▶ Aim of the exercise:
The answer should contain only the lines running from the line with "Viewport: 573px width, 338px" to the end of the material, reproduced verbatim.

= Beginning of Section =

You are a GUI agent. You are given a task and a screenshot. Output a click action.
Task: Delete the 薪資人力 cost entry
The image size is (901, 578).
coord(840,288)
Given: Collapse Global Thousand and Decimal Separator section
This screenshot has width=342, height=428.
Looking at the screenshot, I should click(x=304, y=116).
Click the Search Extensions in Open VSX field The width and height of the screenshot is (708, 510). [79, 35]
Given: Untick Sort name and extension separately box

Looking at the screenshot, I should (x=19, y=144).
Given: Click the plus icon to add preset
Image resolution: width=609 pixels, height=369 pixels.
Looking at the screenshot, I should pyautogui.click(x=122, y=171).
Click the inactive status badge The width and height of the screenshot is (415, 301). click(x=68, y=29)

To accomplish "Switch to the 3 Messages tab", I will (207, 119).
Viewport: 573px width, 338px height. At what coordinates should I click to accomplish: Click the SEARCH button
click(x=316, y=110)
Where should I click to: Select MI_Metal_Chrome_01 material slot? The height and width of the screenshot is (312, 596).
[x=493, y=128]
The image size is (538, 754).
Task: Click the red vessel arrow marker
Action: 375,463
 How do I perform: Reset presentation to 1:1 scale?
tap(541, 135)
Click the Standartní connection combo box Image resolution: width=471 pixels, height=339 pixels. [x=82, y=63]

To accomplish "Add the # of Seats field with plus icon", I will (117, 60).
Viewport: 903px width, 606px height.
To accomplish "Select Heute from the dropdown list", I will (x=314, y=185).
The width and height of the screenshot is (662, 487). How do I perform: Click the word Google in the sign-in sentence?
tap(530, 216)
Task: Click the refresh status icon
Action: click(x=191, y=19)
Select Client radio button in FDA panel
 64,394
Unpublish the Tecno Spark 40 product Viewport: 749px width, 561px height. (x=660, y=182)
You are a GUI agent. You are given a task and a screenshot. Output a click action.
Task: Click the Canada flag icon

= End of Section =

▶ Result:
Viewport: 573px width, 338px height. At what coordinates should I click to accomplish: Click the SEARCH button
click(x=316, y=110)
Where should I click to: Select MI_Metal_Chrome_01 material slot? The height and width of the screenshot is (312, 596).
[x=493, y=128]
The image size is (538, 754).
Task: Click the red vessel arrow marker
Action: 375,463
 How do I perform: Reset presentation to 1:1 scale?
tap(541, 135)
Click the Standartní connection combo box Image resolution: width=471 pixels, height=339 pixels. [x=82, y=63]

To accomplish "Add the # of Seats field with plus icon", I will (117, 60).
Viewport: 903px width, 606px height.
To accomplish "Select Heute from the dropdown list", I will (x=314, y=185).
The width and height of the screenshot is (662, 487). How do I perform: Click the word Google in the sign-in sentence?
tap(530, 216)
Task: Click the refresh status icon
Action: click(x=191, y=19)
Select Client radio button in FDA panel
 64,394
Unpublish the Tecno Spark 40 product Viewport: 749px width, 561px height. (x=660, y=182)
You are a GUI agent. You are given a task and a screenshot. Output a click action.
Task: Click the Canada flag icon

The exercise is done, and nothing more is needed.